Effective January 1, 1994, the annual increase in value for residential property with a homestead exemption is limited by constitutional amendment. This amendment is commonly known as the Save Our Homes Amendment or Amendment 10. Section 193.155 (1), Florida Statutes, was enacted to implement the amendment.
In the first year that a homestead exemption is approved on a property, the property will be assessed at full market value. In subsequent years, as long as the homestead remains in effect, any change from the prior year's value will not exceed 3% or the percentage change in the Florida Consumer Price Index, whichever is lower. The assessed value cannot exceed market value.
Any additions or significant improvements (other than normal maintenance, i.e. repainting, re-roofing) made to the property are not included in the limitation the first year of inclusion.

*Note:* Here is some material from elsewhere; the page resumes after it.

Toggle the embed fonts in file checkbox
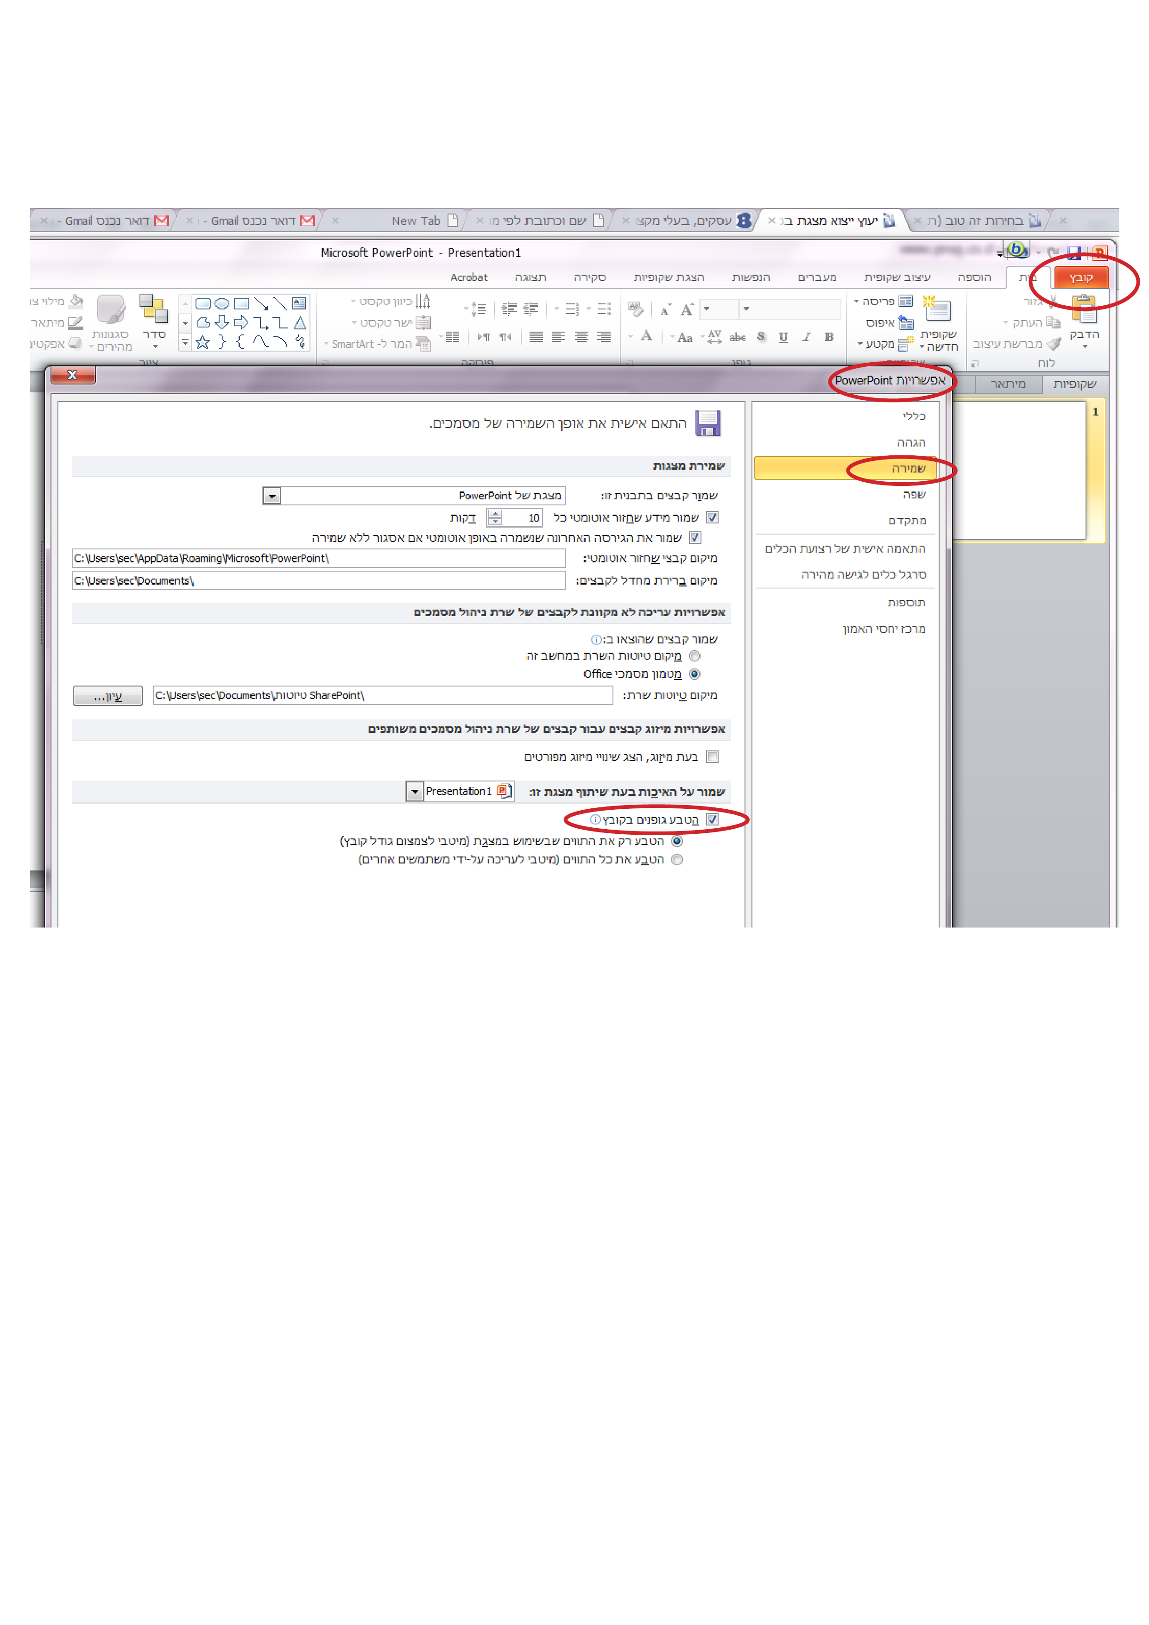 pos(712,819)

After the limitation has been calculated for the other portions of the property, the market value of the addition or improvement will be added to the assessed value. In subsequent years the value of the addition or improvement will be included in the limitation.

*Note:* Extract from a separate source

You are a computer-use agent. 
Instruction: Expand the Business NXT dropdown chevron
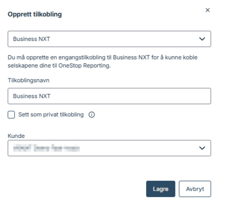202,39
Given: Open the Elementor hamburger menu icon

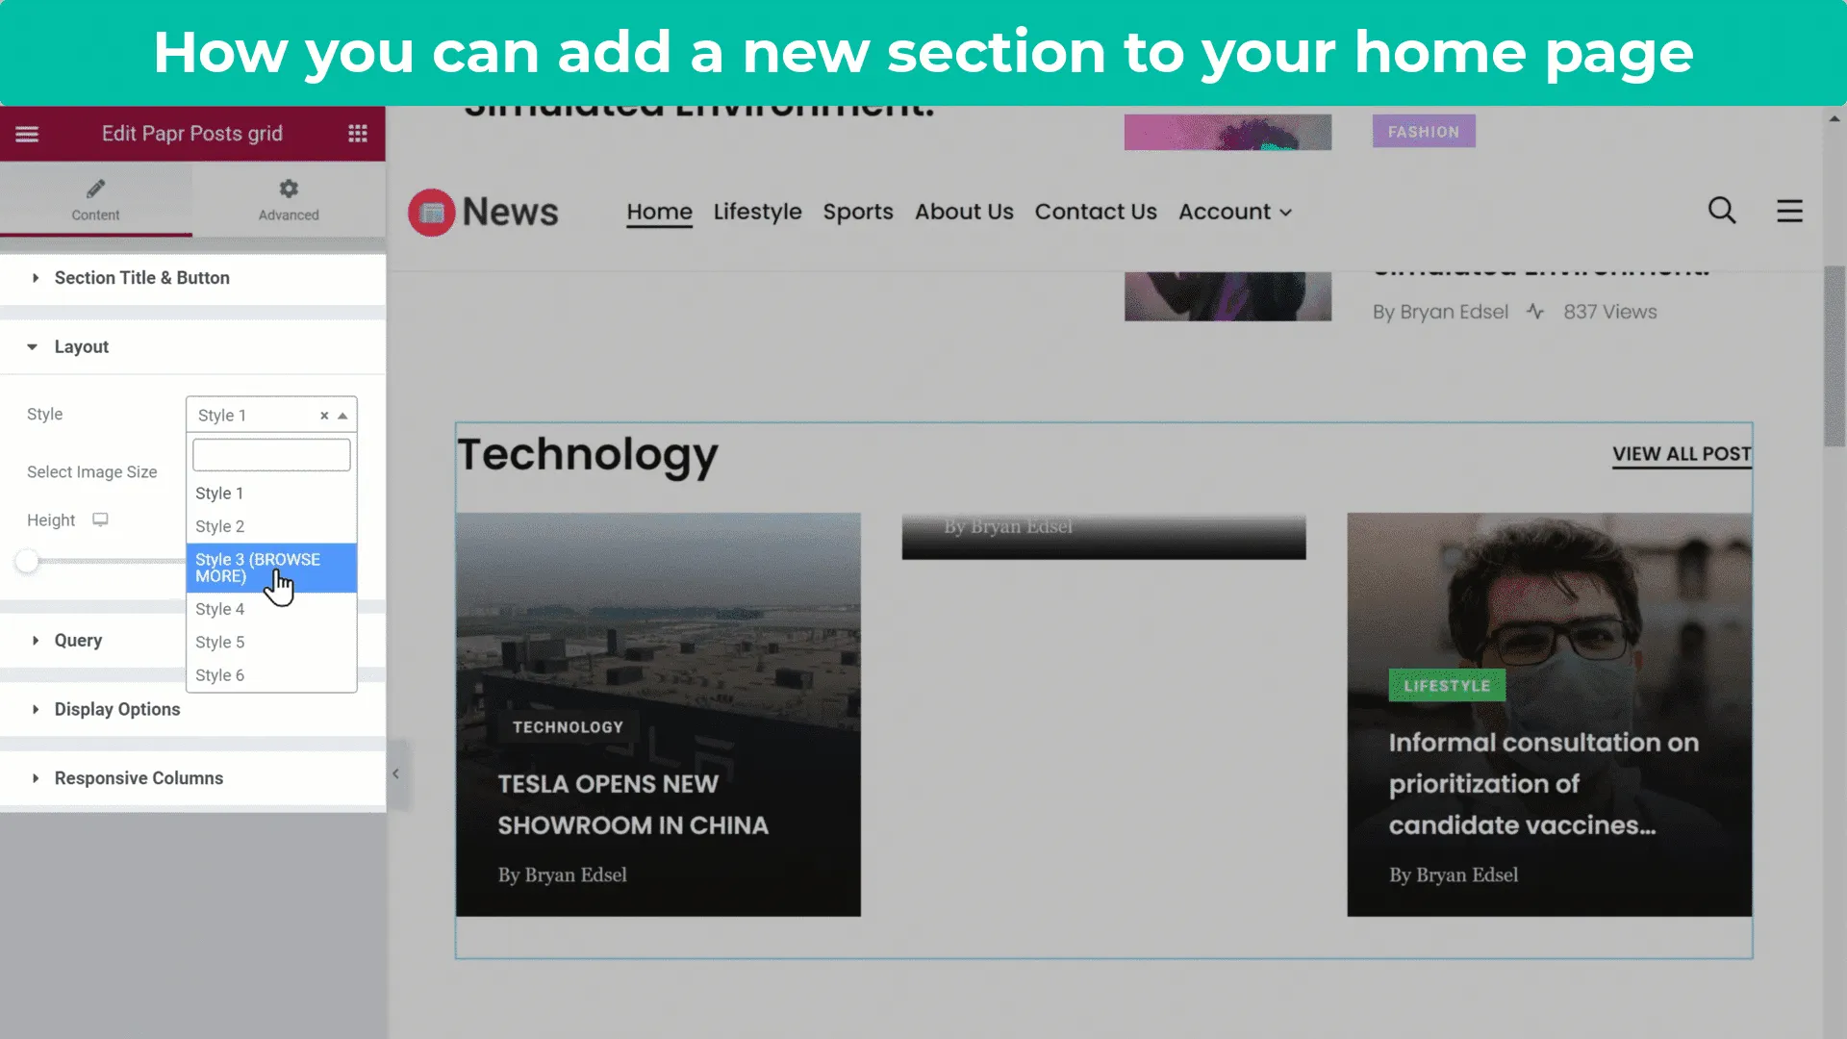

When the property is sold or changes ownership, it reverts back to market value. At that time the new owner can apply for a homestead exemption (see homestead exemption filing times and qualifications in the Exemption section of this website). Property owners can track the market value, assessed value, and homestead exemption of their property when they receive their annual ''Notice of Proposed Taxes'' in August. This and other important information is clearly listed on the form.
Reference Florida State Statue 193.155 (1)
Information provided on this page is a synopsis and should serve as a guideline offered to assist the general public. For detailed information please refer to the Florida Constitution (applicable Amendments) and the Florida State Statutes.